[PATCH RFC exit] Sleep at TASK_IDLE when waiting for application core dump

Paul E. McKenney posted 1 patch 1 year, 4 months ago
[PATCH RFC exit] Sleep at TASK_IDLE when waiting for application core dump
Posted by Paul E. McKenney 1 year, 4 months ago
Currently, the coredump_task_exit() function sets the task state to
TASK_UNINTERRUPTIBLE|TASK_FREEZABLE, which usually works well.  But a
combination of large memory and slow (and/or highly contended) mass
storage can cause application core dumps to take more than two minutes,
which can triggers "task blocked" splats.  There does not seem to be
any reasonable benefit to getting these splats.

Therefore, change that TASK_UNINTERRUPTIBLE to TASK_IDLE.

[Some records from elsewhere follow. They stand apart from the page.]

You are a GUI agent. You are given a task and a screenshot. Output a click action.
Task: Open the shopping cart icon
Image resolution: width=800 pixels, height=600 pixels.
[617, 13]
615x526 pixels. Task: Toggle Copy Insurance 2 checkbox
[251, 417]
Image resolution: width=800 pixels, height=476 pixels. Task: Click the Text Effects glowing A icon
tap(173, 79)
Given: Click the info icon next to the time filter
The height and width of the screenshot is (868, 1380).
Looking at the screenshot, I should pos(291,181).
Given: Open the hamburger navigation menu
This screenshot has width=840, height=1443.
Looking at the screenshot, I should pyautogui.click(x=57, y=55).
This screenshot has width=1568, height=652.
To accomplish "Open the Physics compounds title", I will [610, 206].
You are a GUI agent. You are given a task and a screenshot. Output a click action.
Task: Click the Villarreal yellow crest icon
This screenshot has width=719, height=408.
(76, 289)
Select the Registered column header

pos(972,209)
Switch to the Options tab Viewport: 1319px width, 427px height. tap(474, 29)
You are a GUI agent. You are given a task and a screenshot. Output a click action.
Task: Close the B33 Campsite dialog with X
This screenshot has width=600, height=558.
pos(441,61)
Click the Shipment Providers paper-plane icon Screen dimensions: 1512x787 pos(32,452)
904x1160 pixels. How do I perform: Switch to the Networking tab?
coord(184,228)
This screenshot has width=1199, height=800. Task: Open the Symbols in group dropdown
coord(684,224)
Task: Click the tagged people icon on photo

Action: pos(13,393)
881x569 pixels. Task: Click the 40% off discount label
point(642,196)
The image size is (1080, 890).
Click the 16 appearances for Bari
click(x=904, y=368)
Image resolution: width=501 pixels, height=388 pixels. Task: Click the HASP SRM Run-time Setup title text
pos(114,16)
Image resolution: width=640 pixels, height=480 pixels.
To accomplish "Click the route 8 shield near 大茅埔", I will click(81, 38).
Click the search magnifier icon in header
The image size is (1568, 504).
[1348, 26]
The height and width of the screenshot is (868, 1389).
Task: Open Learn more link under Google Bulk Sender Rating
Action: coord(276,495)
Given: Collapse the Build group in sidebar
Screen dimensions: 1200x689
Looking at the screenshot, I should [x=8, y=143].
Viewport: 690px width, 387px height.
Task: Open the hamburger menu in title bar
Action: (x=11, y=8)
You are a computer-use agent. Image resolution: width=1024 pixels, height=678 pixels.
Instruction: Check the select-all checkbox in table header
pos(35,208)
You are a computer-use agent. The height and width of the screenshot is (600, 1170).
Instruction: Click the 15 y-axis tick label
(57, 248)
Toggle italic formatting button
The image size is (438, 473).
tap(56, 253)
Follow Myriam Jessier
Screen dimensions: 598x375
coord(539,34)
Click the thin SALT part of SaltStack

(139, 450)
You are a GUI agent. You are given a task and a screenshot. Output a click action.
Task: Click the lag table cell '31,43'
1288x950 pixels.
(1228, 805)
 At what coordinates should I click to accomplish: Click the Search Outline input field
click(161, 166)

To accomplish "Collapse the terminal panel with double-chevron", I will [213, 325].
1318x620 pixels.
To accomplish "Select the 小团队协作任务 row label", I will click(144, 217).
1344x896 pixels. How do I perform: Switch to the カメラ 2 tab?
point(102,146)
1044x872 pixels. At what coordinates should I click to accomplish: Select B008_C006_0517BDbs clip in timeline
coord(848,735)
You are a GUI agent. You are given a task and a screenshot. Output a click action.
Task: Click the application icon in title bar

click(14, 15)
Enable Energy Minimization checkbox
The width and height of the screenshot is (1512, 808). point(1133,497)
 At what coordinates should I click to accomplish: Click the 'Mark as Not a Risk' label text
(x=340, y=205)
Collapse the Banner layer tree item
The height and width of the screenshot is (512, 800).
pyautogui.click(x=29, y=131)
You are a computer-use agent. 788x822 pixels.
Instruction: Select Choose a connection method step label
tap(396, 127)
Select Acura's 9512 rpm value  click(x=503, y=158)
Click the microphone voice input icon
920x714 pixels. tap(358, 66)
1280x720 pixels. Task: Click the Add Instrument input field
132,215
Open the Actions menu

Reported-by: Anhad Jai Singh <ffledgling@meta.com>
Signed-off-by: Paul E. McKenney <paulmck@kernel.org>
Cc: Jens Axboe <axboe@kernel.dk>
Cc: Christian Brauner <brauner@kernel.org>
Cc: Oleg Nesterov <oleg@redhat.com>
Cc: Andrew Morton <akpm@linux-foundation.org>
Cc: "Matthew Wilcox (Oracle)" <willy@infradead.org>
Cc: Chris Mason <clm@fb.com>
Cc: Rik van Riel <riel@surriel.com>

diff --git a/kernel/exit.c b/kernel/exit.c
index f95a2c1338a8..b0d18f7b6d15 100644
--- a/kernel/exit.c
+++ b/kernel/exit.c
@@ -429,7 +429,7 @@ static void coredump_task_exit(struct task_struct *tsk)
 			complete(&core_state->startup);
 
 		for (;;) {
-			set_current_state(TASK_UNINTERRUPTIBLE|TASK_FREEZABLE);
+			set_current_state(TASK_IDLE|TASK_FREEZABLE);
 			if (!self.task) /* see coredump_finish() */
 				break;
 			schedule();
Re: [PATCH RFC exit] Sleep at TASK_IDLE when waiting for application core dump
Posted by Oleg Nesterov 1 year, 4 months ago
On 07/24, Paul E. McKenney wrote:
>
> Currently, the coredump_task_exit() function sets the task state to
> TASK_UNINTERRUPTIBLE|TASK_FREEZABLE, which usually works well.  But a
> combination of large memory and slow (and/or highly contended) mass
> storage can cause application core dumps to take more than two minutes,
> which can triggers "task blocked" splats.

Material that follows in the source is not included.